It’s not often that investors sever ties with their financial advisors, but when it happens it has to do with much more than cost and return performance, according to a report by Morningstar.     

“Lackluster returns are going to happen sometimes, so pinning the blame on them puts you in a powerless position when it comes to retaining clients,” research co-author Danielle Labotka, behavioral scientist at Morningstar, noted in the report. She also pointed to research on the Great Recession that found most clients stuck with their advisors during that period.

The Morningstar report included three surveys in 2021 and 2022. A total of 3003 people were queried on whether they had stopped working with advisors. Of that total, 184, or 6%, indicated that they had fired an advisor.

The motivations behind the firings boil down to three underlying drivers, the report noted: “insufficient focus on the person side of personal finance, advisors’ inability to communicate their value and a mismatch of expectations early in the relationship.”

The responses were categorized by common motivations.

Nearly one-third (32%) of the clients said they got rid of their advisor due to the quality of financial advice/services.
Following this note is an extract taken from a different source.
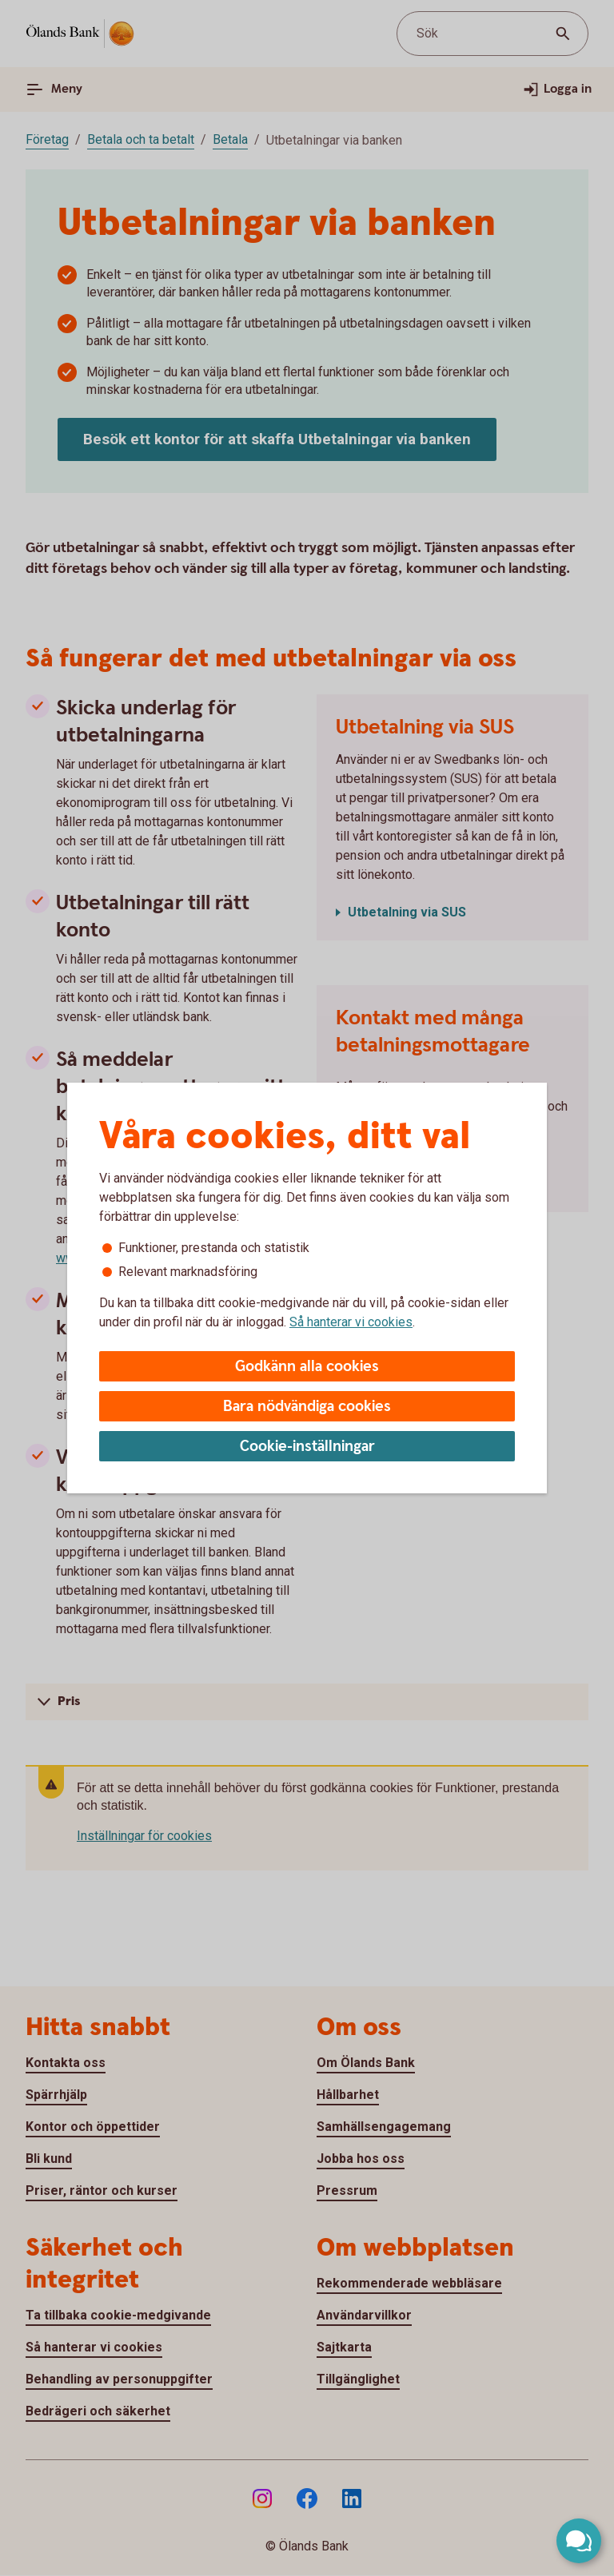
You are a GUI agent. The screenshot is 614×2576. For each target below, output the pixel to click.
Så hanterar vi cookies (351, 1322)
That was followed by quality of relationship with an advisor (21%) and cost of services (17%) rounded out the top three responses.

Clients also cited being unhappy with returns (11%), discomfort with handling their own finances (10%), and feeling they were lacking quality communication (9%).

To avoid being in a situation where you risk losing a client, the researchers used insights from literature to offer the following best practices:

Emphasize The Relationship
• Have a conversation with your clients regarding your commitment to the best interest standard and what that means for your relationship with them and their money;

• Onboarding discussions should go beyond top-of-mind topics. Use discussion guides and tools to understand your clients’ deeper goals. Remember the client should be speaking for most of the conversation;

• Conduct goal-setting exercises with clients on a regular basis to keep up to date on their  evolving financial goals and needs.

Communicate Your Value
• Walk clients through the financial planning process and help them understand their options and what trade-offs they should consider;

• Help your clients understand the services you provide and how they can be used in their personal situation;

• Reach out to clients proactively – out of sight, out of mind;

• Keep clients updated on both the actions you take with their account and what market insights mean for them;

• Use different communication channels (for example, email, video chat) to be accessible to clients in a mode they are comfortable with.

Set Expectations Early
• Act as a financial coach/teacher and help clients understand the value of long-term investing;

• Remind clients that the metric for success is achieving their long-term financial goals, not a return percentage. Clients may need more reminders during times of volatility;

• Use the power of framing instead of meeting regularly for “performance report meetings.” Call them “progress meetings.” This helps keep long-term goals top of mind and de-emphasizes recent returns;  

• If a client insists on only investing for immediate return, consider releasing them as a client.